The election to succeed outgoing President Mahmoud Ahmadinejad is less than six months away but already speculation is heating up about who will succeed the controversial leader who has staked his legacy on Iran’s pursuit of a nuclear program.
Many of the potential contenders have one thing overwhelmingly in common – they are all currently involved in international negotiations over Iran’s nuclear program.
Hassan Rohani, the country’s chief nuclear negotiator from 2003 until 2005, has passively expressed interest in running for the seat. He has previously stated that Iran’s current approach is too confrontational and that a ‘new tone’ is needed. Rohani is remarkable for his very public disputes with President Ahmadinejad over the nation’s nuclear program which lead to his removal in 2005.
Another potential candidate is Ali Larijani, the current speaker of the Iranian parliament, who took over from Rohani as lead negotiator in 2005 but resigned two years later because of conflicts with Ahmadinejad. The conservative Islamic Stability Front has announced their support for his candidacy.
Ali Akhbar Salehi, foreign minister and former chief of the Atomic Energy Agency of Iran, is rumored to be a candidate but has completely denied he will be running.

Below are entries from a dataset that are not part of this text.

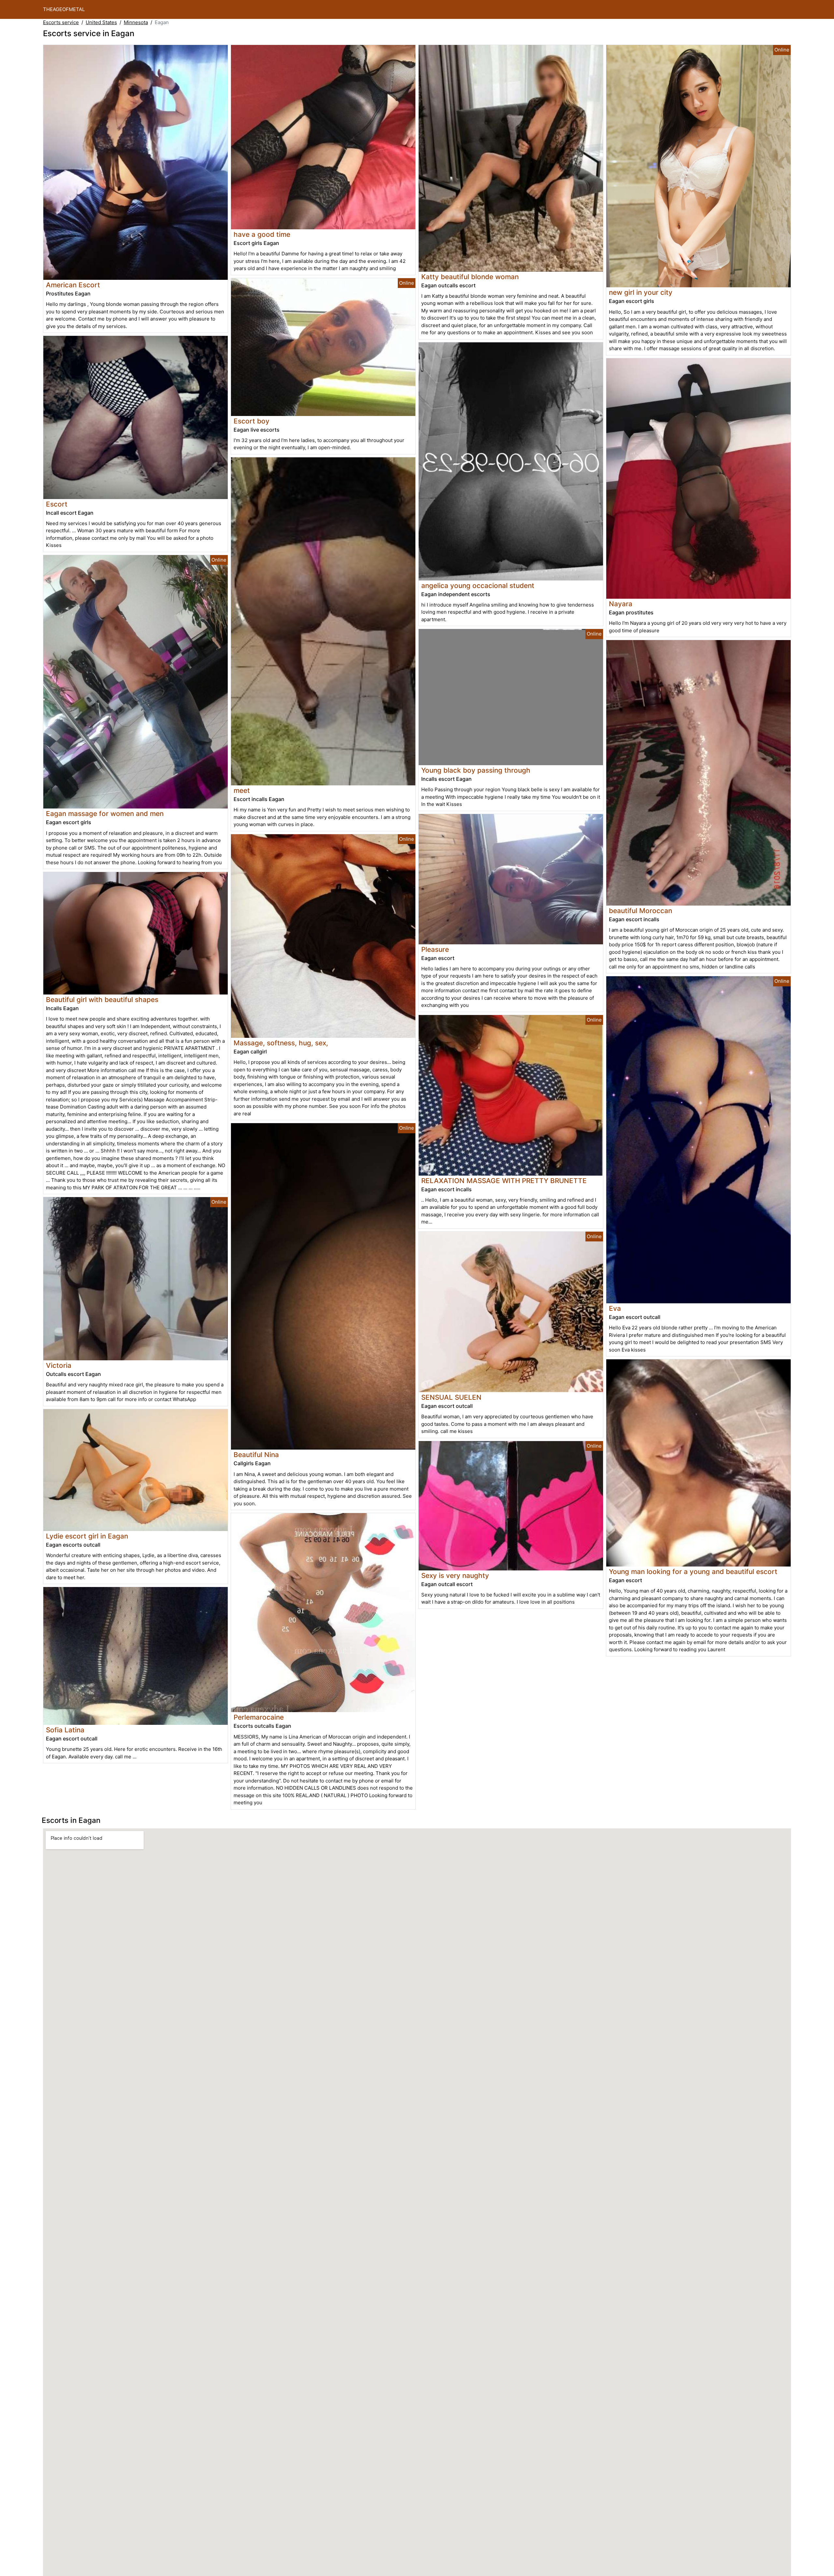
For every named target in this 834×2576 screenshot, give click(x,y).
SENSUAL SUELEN (451, 1397)
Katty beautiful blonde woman (470, 277)
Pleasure (435, 949)
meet (242, 790)
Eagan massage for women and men (105, 813)
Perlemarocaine (259, 1717)
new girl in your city (640, 292)
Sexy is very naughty (455, 1575)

The three men are tied together by their histories with the nuclear program in Iran, which ultimately makes them close associates of Iran’s ultimate arbiter of power, Ayatollah Khameini. It is reportedly a mark of political prestige in Iran to be a member of the nuclear club and an associate of the Ayatollah because very few are allowed into the ruling cleric’s inner circle.
A close relationship to the Ayatollah does not guarantee public support – Ali Larijani, the closest to the Ayatollah, received only 4% of the popular vote in the 2005 Iranian presidential election.
The possibility of three candidates with such close ties to the nuclear program illustrate how salient an issue the nuclear confrontation with the West has become over the years. Many conservatives who came to power in 2005 now fear that Iran’s nuclear ambitions threaten not only their power, but also the very existence of the Islamic republic.